#### AVAILABLE RECORDS:
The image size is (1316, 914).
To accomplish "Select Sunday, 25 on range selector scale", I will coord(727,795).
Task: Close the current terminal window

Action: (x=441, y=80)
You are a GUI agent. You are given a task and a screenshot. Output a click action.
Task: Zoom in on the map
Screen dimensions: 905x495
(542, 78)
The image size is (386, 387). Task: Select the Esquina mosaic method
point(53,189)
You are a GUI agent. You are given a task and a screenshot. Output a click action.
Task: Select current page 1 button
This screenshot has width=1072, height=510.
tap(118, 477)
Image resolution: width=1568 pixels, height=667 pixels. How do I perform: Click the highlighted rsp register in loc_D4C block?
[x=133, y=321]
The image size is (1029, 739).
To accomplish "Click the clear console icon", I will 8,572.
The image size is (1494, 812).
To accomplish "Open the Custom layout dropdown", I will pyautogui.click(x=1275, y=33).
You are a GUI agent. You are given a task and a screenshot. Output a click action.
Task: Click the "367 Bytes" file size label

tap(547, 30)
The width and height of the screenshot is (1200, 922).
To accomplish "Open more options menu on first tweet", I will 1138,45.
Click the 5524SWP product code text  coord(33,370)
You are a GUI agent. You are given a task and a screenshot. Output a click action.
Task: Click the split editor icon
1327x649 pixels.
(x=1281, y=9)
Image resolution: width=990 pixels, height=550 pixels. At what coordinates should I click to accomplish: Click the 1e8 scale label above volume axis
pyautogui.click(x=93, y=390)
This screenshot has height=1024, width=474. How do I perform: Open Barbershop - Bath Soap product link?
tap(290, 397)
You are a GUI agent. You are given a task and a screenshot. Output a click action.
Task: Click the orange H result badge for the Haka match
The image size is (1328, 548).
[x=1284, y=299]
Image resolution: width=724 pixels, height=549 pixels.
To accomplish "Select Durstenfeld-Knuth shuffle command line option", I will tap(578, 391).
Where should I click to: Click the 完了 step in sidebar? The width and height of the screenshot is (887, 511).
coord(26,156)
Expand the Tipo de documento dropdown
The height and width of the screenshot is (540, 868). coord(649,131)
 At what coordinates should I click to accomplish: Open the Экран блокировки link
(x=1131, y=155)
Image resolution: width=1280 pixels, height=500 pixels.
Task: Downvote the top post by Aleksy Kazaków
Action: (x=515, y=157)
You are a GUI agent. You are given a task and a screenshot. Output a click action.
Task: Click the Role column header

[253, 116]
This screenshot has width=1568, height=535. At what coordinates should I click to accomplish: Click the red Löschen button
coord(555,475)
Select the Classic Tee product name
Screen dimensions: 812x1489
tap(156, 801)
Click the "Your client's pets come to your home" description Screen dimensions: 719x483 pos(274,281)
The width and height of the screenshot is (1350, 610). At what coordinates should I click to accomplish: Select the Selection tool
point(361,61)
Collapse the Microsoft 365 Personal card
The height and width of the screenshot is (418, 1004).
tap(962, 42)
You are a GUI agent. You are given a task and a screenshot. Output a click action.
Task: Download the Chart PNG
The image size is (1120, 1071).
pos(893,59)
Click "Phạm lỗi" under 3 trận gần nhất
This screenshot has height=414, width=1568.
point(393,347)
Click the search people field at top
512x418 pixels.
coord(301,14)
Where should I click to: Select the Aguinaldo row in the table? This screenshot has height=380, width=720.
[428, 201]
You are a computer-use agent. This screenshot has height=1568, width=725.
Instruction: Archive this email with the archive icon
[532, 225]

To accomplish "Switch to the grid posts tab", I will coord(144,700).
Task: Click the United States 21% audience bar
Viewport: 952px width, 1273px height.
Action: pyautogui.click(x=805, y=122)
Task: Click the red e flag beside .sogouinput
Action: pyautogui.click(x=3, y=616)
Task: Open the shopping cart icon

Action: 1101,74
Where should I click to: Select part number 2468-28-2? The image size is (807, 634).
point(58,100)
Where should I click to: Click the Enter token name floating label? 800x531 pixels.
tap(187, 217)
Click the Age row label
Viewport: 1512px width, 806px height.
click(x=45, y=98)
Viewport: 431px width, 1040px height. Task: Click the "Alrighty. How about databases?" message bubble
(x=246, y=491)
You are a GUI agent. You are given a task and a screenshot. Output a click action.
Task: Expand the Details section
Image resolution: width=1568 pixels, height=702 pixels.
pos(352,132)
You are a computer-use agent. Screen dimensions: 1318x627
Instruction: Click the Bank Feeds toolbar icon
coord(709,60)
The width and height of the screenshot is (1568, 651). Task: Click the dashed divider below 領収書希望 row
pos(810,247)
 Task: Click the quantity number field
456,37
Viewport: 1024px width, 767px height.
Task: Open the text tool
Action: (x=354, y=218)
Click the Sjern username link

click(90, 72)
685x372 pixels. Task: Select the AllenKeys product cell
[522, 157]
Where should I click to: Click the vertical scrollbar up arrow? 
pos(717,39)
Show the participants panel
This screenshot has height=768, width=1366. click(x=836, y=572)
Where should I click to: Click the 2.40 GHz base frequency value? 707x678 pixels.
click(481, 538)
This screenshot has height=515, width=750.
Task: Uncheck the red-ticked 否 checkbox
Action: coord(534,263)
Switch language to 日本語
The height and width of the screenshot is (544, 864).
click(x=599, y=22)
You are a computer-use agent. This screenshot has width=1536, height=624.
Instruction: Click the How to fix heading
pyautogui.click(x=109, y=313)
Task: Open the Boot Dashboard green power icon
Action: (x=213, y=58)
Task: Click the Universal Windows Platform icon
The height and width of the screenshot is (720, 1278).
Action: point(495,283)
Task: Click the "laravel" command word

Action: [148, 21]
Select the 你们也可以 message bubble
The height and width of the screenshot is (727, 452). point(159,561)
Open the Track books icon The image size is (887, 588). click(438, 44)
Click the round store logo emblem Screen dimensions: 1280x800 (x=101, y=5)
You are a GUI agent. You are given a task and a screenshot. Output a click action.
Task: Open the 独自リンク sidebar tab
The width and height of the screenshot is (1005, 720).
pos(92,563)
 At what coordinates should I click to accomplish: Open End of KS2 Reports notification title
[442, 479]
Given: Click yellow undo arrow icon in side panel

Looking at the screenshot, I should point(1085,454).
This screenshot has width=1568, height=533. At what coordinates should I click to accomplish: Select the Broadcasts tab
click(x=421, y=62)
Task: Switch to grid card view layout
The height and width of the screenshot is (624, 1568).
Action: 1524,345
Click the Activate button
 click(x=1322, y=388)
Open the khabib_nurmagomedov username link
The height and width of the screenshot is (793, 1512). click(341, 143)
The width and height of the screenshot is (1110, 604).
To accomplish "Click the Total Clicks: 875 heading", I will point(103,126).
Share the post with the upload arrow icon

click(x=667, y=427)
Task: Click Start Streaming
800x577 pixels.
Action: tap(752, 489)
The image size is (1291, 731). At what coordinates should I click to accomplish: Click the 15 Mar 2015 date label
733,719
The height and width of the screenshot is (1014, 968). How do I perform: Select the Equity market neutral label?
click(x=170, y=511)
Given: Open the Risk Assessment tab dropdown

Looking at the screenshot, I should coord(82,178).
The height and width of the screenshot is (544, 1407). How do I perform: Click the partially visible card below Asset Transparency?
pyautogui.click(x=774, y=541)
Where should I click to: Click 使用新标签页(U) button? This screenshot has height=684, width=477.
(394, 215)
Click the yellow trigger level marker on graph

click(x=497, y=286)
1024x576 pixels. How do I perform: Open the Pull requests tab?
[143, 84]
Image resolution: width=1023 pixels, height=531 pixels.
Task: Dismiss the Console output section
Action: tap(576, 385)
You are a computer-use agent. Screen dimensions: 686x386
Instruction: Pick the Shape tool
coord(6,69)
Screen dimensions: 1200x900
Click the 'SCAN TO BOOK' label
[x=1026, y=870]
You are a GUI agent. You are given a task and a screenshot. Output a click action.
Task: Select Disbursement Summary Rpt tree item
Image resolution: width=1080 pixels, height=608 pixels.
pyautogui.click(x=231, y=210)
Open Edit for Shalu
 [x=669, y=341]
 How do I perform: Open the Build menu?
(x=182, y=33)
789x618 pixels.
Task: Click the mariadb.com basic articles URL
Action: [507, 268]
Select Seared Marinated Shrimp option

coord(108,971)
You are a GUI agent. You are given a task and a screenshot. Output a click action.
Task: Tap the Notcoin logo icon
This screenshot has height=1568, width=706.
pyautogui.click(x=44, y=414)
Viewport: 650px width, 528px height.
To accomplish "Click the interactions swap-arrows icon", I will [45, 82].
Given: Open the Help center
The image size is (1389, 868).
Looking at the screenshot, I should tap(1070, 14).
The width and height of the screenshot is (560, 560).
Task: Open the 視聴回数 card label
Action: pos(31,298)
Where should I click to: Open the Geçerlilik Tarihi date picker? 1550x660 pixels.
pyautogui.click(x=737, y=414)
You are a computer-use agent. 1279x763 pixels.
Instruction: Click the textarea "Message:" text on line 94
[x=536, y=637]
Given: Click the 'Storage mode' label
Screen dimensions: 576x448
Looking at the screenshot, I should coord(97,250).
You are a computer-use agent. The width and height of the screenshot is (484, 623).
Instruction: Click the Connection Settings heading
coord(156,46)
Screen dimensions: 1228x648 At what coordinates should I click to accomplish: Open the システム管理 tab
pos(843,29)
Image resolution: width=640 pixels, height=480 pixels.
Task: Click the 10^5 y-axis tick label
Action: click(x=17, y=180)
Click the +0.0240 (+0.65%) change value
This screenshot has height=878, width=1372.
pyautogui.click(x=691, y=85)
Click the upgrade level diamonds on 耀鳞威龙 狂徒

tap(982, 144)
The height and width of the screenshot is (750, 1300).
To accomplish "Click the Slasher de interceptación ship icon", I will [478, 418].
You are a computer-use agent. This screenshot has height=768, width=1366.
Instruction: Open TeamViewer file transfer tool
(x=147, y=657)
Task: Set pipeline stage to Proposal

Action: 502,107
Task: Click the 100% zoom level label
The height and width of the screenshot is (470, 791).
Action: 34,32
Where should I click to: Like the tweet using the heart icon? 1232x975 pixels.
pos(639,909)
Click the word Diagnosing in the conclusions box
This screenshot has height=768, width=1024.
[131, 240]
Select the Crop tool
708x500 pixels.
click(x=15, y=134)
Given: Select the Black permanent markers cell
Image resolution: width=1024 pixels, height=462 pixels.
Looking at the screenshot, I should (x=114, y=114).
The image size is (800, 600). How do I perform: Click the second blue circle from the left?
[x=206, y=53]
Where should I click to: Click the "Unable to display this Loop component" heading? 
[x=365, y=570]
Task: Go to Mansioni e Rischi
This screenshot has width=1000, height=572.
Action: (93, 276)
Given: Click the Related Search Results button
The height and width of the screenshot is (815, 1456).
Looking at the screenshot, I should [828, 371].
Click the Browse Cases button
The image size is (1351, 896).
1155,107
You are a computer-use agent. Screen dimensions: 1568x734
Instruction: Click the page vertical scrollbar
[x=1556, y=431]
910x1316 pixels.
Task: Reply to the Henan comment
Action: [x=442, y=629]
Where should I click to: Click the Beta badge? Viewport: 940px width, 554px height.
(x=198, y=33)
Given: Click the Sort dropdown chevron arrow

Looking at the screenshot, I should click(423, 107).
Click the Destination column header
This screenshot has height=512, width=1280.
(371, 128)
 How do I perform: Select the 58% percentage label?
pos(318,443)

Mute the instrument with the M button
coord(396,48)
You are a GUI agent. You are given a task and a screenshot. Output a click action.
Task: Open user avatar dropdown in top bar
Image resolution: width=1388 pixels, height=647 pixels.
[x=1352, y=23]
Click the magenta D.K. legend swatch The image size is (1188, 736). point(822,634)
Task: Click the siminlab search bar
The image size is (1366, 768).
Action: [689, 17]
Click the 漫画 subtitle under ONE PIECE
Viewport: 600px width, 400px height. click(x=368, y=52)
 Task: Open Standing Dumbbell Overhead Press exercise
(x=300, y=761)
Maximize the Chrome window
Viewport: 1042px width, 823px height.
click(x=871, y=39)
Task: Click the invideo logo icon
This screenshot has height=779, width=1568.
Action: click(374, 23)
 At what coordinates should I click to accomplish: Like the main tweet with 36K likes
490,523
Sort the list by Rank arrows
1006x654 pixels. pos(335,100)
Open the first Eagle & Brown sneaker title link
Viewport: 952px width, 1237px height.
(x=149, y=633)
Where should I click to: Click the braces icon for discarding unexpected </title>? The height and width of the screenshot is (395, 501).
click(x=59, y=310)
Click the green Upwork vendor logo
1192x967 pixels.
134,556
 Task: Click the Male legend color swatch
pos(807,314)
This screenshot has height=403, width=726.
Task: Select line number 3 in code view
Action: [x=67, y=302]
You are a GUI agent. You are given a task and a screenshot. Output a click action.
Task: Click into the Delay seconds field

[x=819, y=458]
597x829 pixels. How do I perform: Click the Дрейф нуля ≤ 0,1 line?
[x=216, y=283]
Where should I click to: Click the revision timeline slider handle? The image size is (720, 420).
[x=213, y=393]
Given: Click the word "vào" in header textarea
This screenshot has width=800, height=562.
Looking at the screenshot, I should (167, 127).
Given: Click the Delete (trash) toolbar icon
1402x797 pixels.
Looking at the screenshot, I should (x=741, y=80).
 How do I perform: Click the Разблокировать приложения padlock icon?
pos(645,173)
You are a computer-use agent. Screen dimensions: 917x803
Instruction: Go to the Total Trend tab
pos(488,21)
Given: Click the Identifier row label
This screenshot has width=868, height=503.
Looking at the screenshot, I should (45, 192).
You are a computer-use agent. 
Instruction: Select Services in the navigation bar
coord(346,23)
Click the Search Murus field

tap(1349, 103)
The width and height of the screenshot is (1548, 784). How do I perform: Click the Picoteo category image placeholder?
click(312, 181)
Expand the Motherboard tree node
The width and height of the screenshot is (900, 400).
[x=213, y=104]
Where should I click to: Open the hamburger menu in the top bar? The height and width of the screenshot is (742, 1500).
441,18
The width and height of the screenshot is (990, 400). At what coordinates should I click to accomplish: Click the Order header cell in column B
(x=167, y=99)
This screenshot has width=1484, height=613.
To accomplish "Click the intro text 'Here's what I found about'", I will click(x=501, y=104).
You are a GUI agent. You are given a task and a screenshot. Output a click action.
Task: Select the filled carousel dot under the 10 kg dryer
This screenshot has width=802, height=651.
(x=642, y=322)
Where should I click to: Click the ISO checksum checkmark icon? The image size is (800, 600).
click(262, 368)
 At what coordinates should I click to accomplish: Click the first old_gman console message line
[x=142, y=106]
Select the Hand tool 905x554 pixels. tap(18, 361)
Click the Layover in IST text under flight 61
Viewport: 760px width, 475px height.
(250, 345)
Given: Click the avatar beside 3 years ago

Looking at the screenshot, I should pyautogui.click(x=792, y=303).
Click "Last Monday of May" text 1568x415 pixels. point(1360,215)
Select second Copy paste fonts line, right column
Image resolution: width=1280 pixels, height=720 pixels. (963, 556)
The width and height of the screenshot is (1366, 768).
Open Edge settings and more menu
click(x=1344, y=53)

#### PROBLEM TO SOLVE:
Could you print, exactly and with nothing else, the lines from the one containing "You are a computer-use agent. Screen dimensions: 917x803" through the last line of the records above?

#### ANSWER SPACE:
You are a computer-use agent. Screen dimensions: 917x803
Instruction: Go to the Total Trend tab
pos(488,21)
Given: Click the Identifier row label
This screenshot has width=868, height=503.
Looking at the screenshot, I should (45, 192).
You are a computer-use agent. 
Instruction: Select Services in the navigation bar
coord(346,23)
Click the Search Murus field

tap(1349, 103)
The width and height of the screenshot is (1548, 784). How do I perform: Click the Picoteo category image placeholder?
click(312, 181)
Expand the Motherboard tree node
The width and height of the screenshot is (900, 400).
[x=213, y=104]
Where should I click to: Open the hamburger menu in the top bar? The height and width of the screenshot is (742, 1500).
441,18
The width and height of the screenshot is (990, 400). At what coordinates should I click to accomplish: Click the Order header cell in column B
(x=167, y=99)
This screenshot has width=1484, height=613.
To accomplish "Click the intro text 'Here's what I found about'", I will click(x=501, y=104).
You are a GUI agent. You are given a task and a screenshot. Output a click action.
Task: Select the filled carousel dot under the 10 kg dryer
This screenshot has width=802, height=651.
(x=642, y=322)
Where should I click to: Click the ISO checksum checkmark icon? The image size is (800, 600).
click(262, 368)
 At what coordinates should I click to accomplish: Click the first old_gman console message line
[x=142, y=106]
Select the Hand tool 905x554 pixels. tap(18, 361)
Click the Layover in IST text under flight 61
Viewport: 760px width, 475px height.
(250, 345)
Given: Click the avatar beside 3 years ago

Looking at the screenshot, I should pyautogui.click(x=792, y=303).
Click "Last Monday of May" text 1568x415 pixels. point(1360,215)
Select second Copy paste fonts line, right column
Image resolution: width=1280 pixels, height=720 pixels. (963, 556)
The width and height of the screenshot is (1366, 768).
Open Edge settings and more menu
click(x=1344, y=53)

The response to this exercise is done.